------ Provided text ------

Here is the list of the treatment regimens currently offered to Multiple Myeloma patients:
Traditional chemotherapy
Vincristine (Oncovin)
Cyclophosphamide (Cytoxan)
Etoposide (VP-16)
Doxorubicin (Adriamycin)
Liposomal doxorubicin (Doxil)
Bendamustine (Treanda)
Melphalan
Corticosteroids
Dexamethasone
Prednisone
Immunomodulating agents
Thalidomide (Thalomid)
Lenalidomide (Revlimid)
Pomalidomide (Pomalyst)
Proteasome inhibitors
Bortezomib (Velcade)
Carfilzomib (Kyprolis)
Ixazomib (Ninlaro)
Monoclonal antibodies
Daratumumab (Darzalex)
Elotuzumab (Empliciti)
Have you been diagnosed with multiple myeloma? Are you considering induction therapy and or an autologous stem cell transplant? Are you experiencing any symptoms such as bone pain, fatigue and or kidney damage?
“The past decade has seen significant advances in our understanding and treatment of multiple myeloma (MM) and its precursor diseases. These advances include gains in knowledge of the underlying pathobiology including molecular and cellular prognostic factors for disease progression.
In parallel we have witnessed the availability of novel therapeutics. Together these advances have translated into improvements in long-term clinical benefit and survival in MM.

------ Provided data ------

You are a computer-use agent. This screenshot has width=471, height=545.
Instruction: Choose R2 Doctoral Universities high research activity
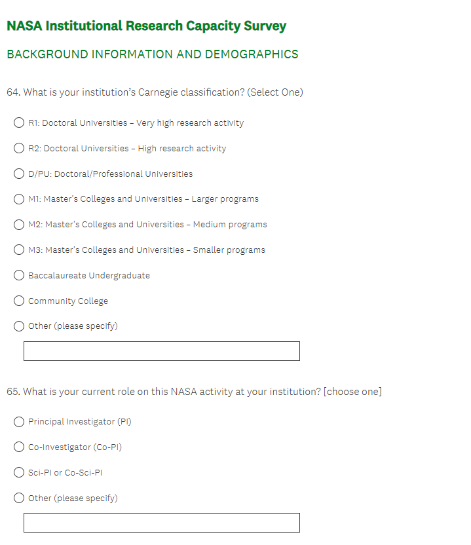coord(20,149)
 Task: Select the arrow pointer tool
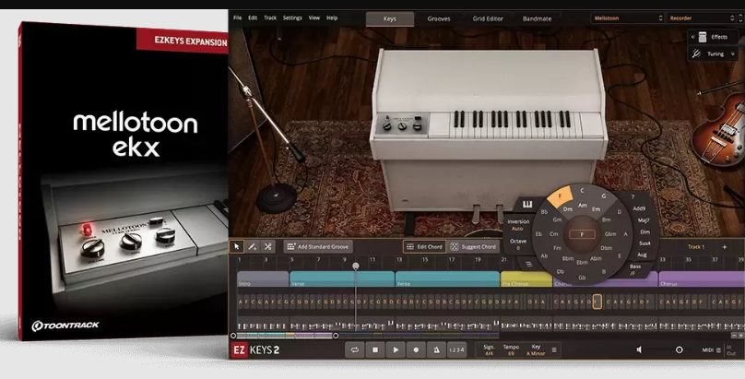pos(238,246)
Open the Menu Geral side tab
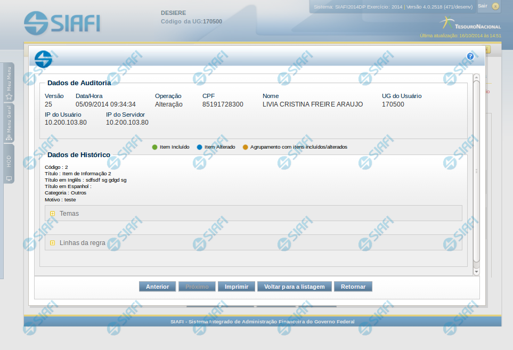This screenshot has width=513, height=350. (x=9, y=123)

------

▸ Work instructions
Rewrite the part of the multiple myeloma treatment text that begins with the words containing "Pomalidomide (Pomalyst)" and ends with "for disease progression.", replacing "Proteasome inhibitors" with "Proteasome-blocking drugs".

▸ Solution
Pomalidomide (Pomalyst)
Proteasome-blocking drugs
Bortezomib (Velcade)
Carfilzomib (Kyprolis)
Ixazomib (Ninlaro)
Monoclonal antibodies
Daratumumab (Darzalex)
Elotuzumab (Empliciti)
Have you been diagnosed with multiple myeloma? Are you considering induction therapy and or an autologous stem cell transplant? Are you experiencing any symptoms such as bone pain, fatigue and or kidney damage?
“The past decade has seen significant advances in our understanding and treatment of multiple myeloma (MM) and its precursor diseases. These advances include gains in knowledge of the underlying pathobiology including molecular and cellular prognostic factors for disease progression.